What is your relationship to Czech music?

I have no ancestors from Bohemia or any other ties to the country. This is my tenth year living in Bohemia. I have no relationship to the music other than that it's close to me and the country has also become close to my heart. Naturally I know the history of Czech music, but all the facts still do not help one to understand its spirit. One has to have that inside oneself.

Did Rejcha have any models?

He certainly did. In his early years one such model was his uncle, who showed him how to find his bearings in music in order to make a decent living. Then, as a young man, his teacher, Neefe, was his model and all music seemed like a model to him, for instance Bach's and Haydn's. Above all, in Joseph Haydn he saw a life-long model, and dedicated many of his own compositions to him; he even became friends with Haydn. That doesn't surprise me at all, because Rejcha was fighting for the same ideals as Haydn, who also wanted to instil the old forms with new content.

Is that true also for the flute quartets recorded on this CD?

Perhaps in no other composition is that more obvious than in Op. 98, if one doesn't include the fugues for piano. In the Foreword to these quartets Rejcha wrote that he'd composed these pieces in the style of Haydn and had wanted to write genuine quartets rather than solos for flute with string accompaniment.

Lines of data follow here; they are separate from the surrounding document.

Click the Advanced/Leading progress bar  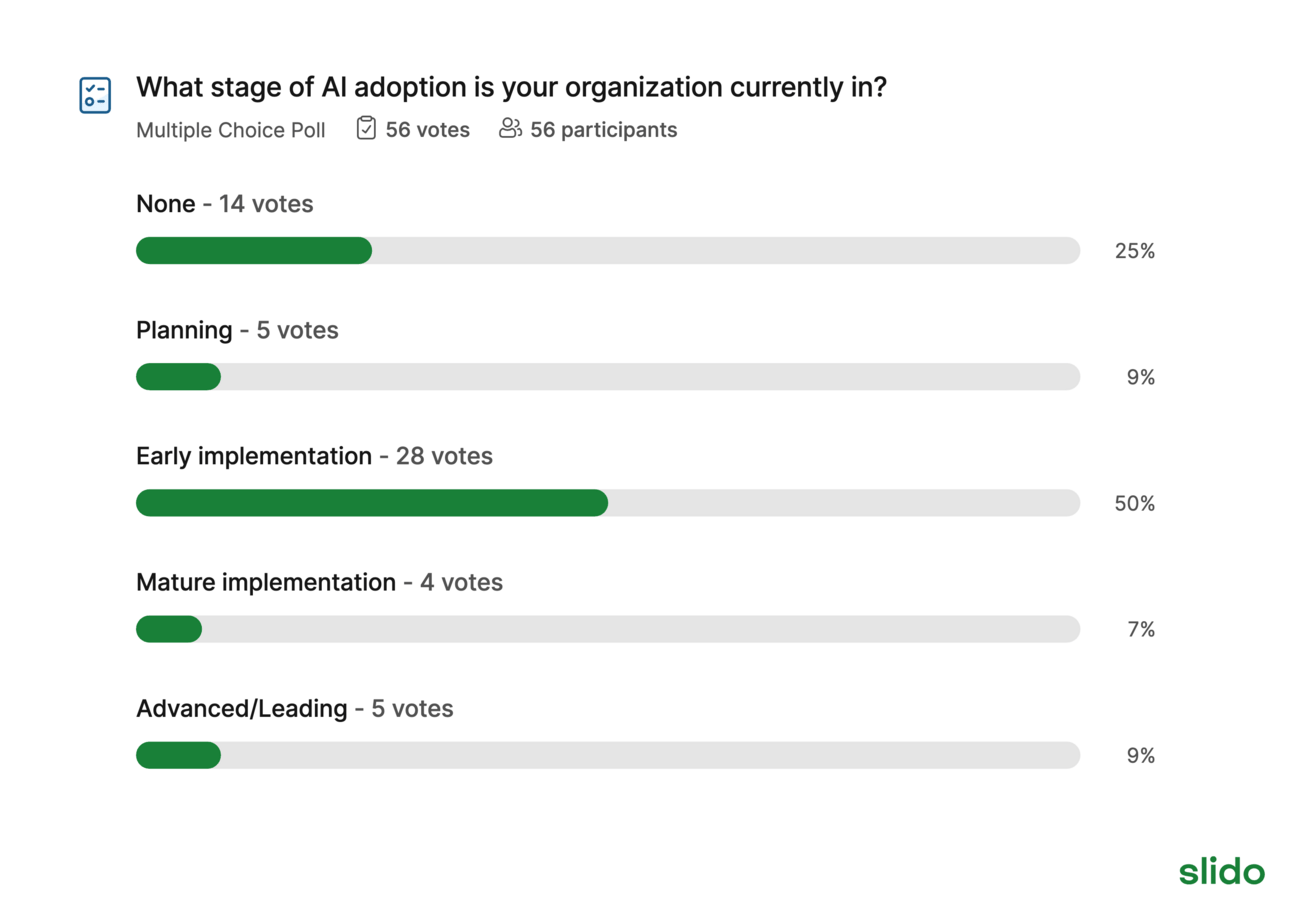click(x=608, y=755)
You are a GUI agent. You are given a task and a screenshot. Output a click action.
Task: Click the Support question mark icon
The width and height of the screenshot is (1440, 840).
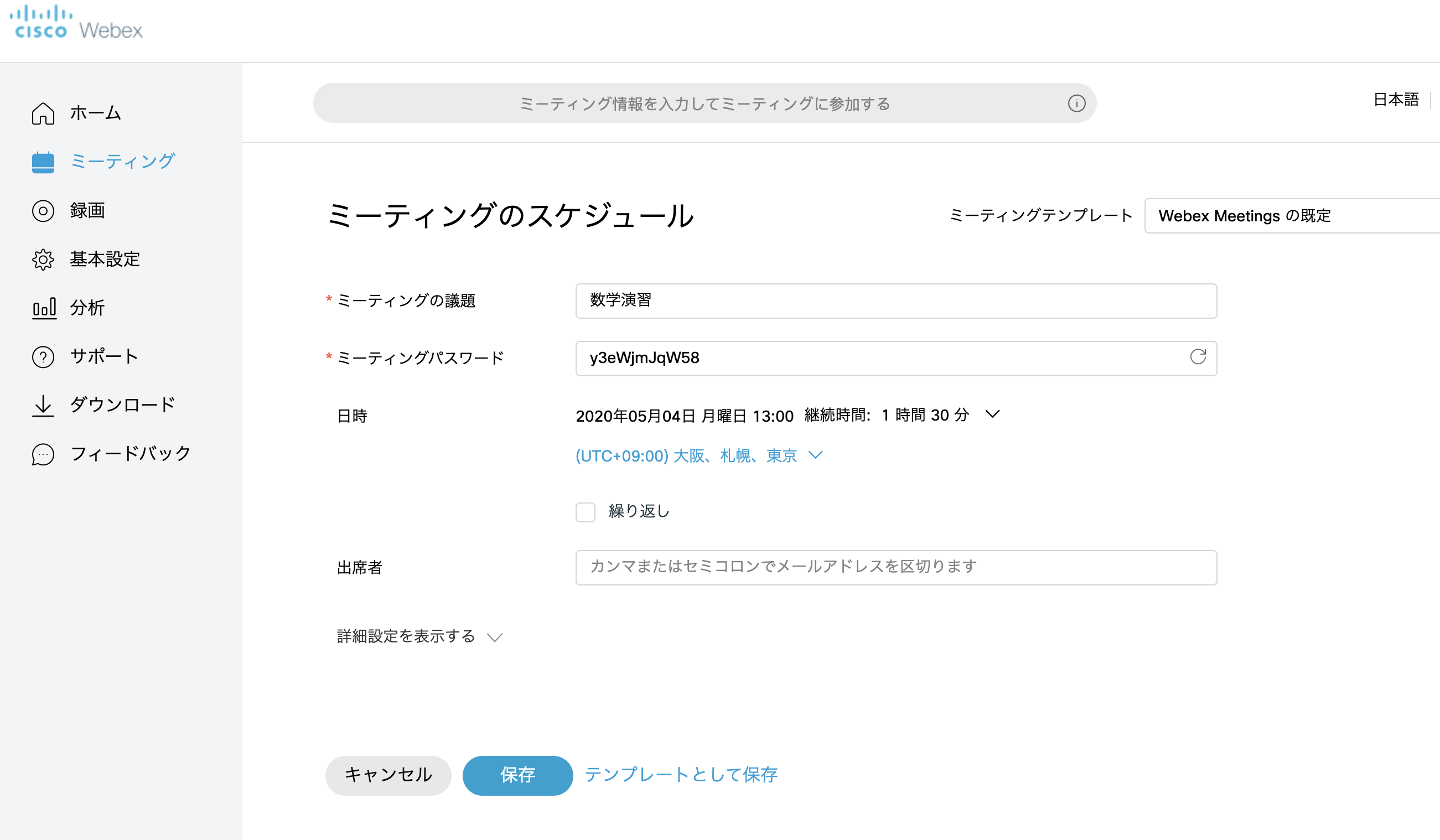click(43, 356)
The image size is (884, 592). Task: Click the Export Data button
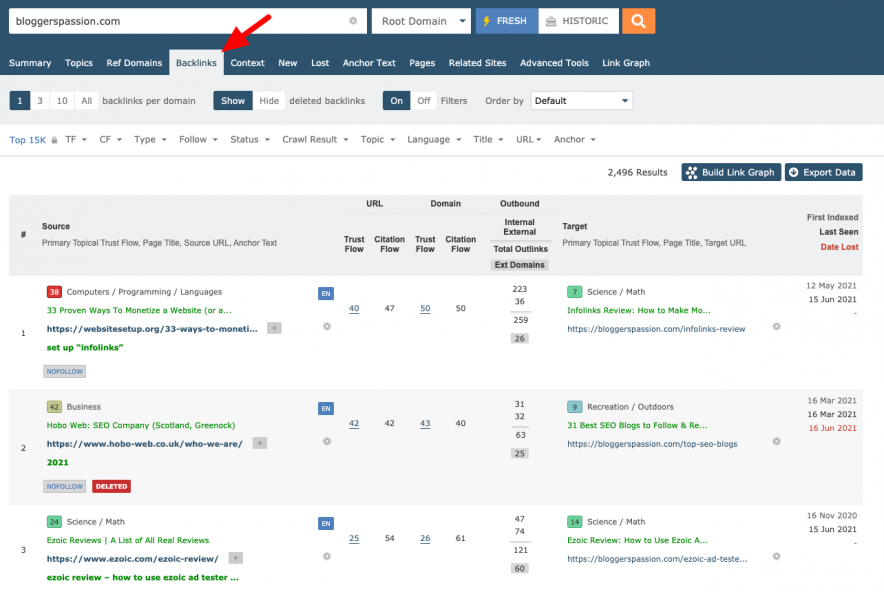point(823,172)
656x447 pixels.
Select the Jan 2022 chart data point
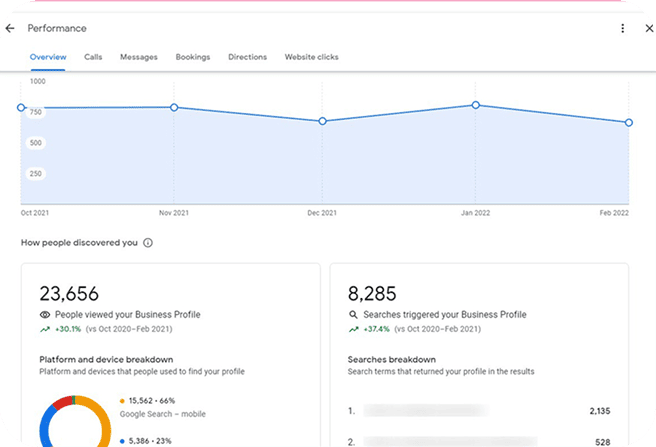point(476,104)
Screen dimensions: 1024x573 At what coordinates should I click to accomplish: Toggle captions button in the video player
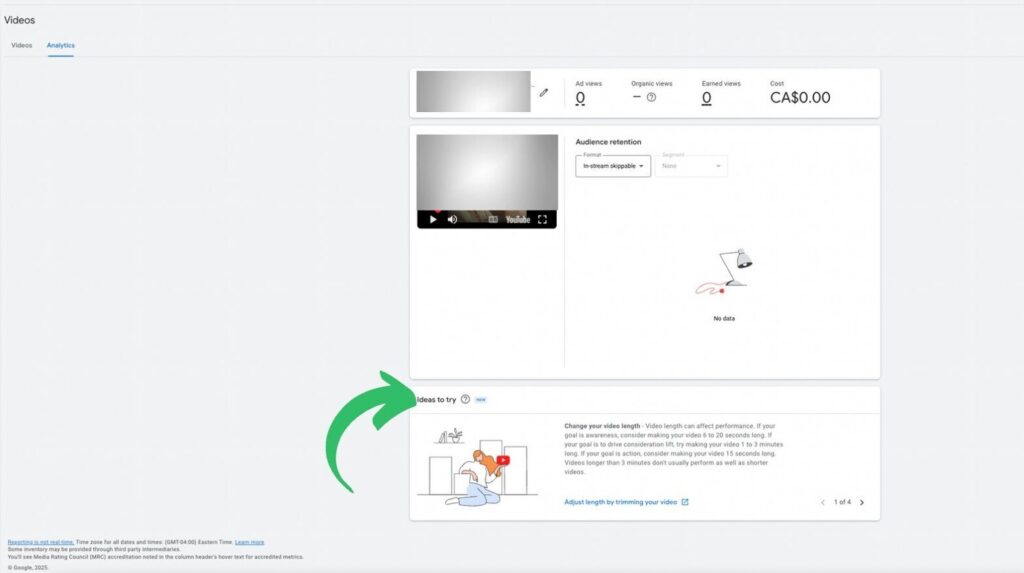pyautogui.click(x=493, y=219)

That, of course, means only the form; the content is Rejcha's.

As always, so on this CD, too, you've used original instruments. Is the result authentic?

This recording does not aspire to be, and cannot be, authentic. But, in the selection of instruments, Vaclav, Ivan, Hana, and I have tried to achieve Rejcha's ideal sound. The flute that is used here has one valve, because in the years around 1800 all flute schools in Paris were promoting single-valve instruments. This one, however, is a copy; the string instruments are originals.

Is Antonin Rejcha merely a forgotten composer or is he relevant today?

Above my desk hangs a large picture frame, containing a piece of green paper with a quotation of tremendous wisdom. It is a quotation with a warning and it is surprising for its timelessness; two hundred years after it was made it has not lost any of its meaning. The quotation is embarrassing, because it shows us where we are. It goes: 'When art achieves a high degree of perfection, when it becomes the property of a nation, when the whole world, in fact, is concerned with it, then it has also reached the point where it begins to go backwards. People lose their sense of taste, misuse art and their own talent. That is the beginning of the realm of exaggeration and false splendour. Art is degraded and desecrated. It is a misfortune that one's hearing becomes accustomed in equal measure to bad music as well as to good. For everybody to consider himself to possess infallible judgement is not only laughable; it is also extremely detrimental to art. Composers who depend on public opinion sacrifice their interest in art in order to appeal to the crowd.' These words were written in 1813 by none other than Antonin Rejcha.